[ACTIVITY] The reply should hold only the lines below beginning at the one with "This screenshot has height=494, width=705." and ending at the one with "The height and", copied exactly, with every picture left out.

[RECORDS FOR THIS EXERCISE]
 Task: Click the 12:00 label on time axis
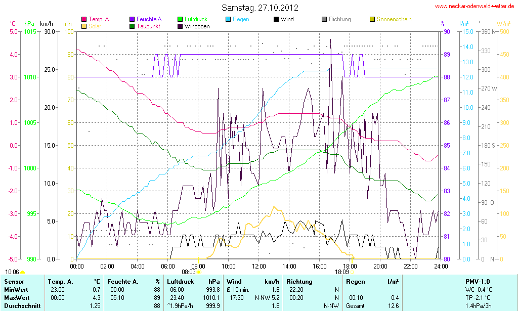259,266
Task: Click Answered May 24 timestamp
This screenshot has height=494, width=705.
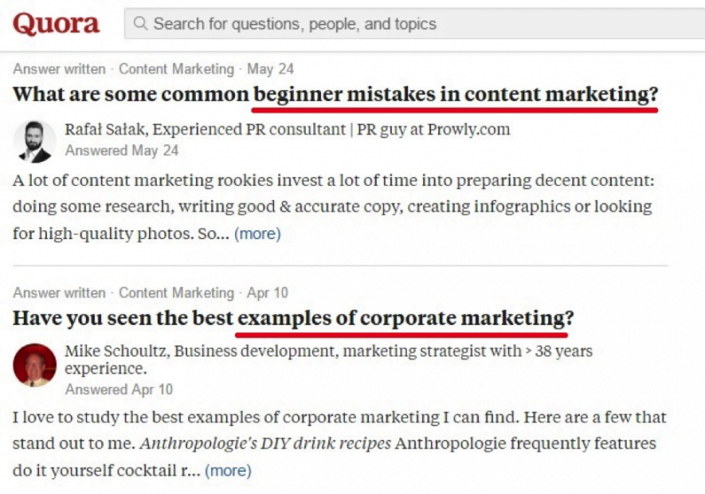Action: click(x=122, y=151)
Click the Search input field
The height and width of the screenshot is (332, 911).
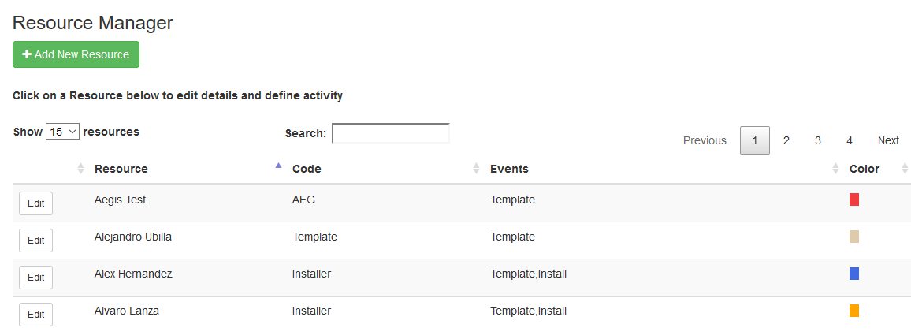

--

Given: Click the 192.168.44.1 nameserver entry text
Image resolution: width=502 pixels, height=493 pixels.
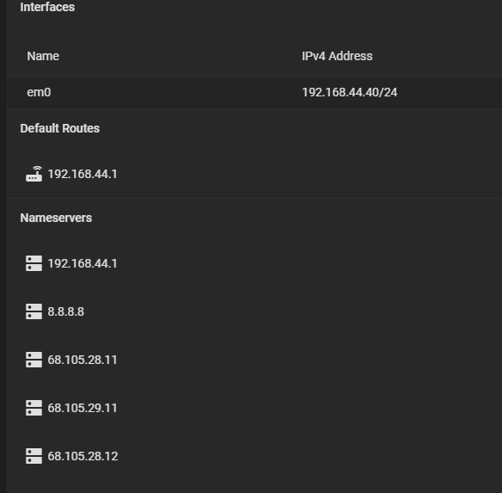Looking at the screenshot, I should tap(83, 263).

[SOLUTION TO THIS EXERCISE]
This screenshot has height=494, width=705.
Action: click(x=122, y=151)
Click the Search input field
The height and width of the screenshot is (332, 911).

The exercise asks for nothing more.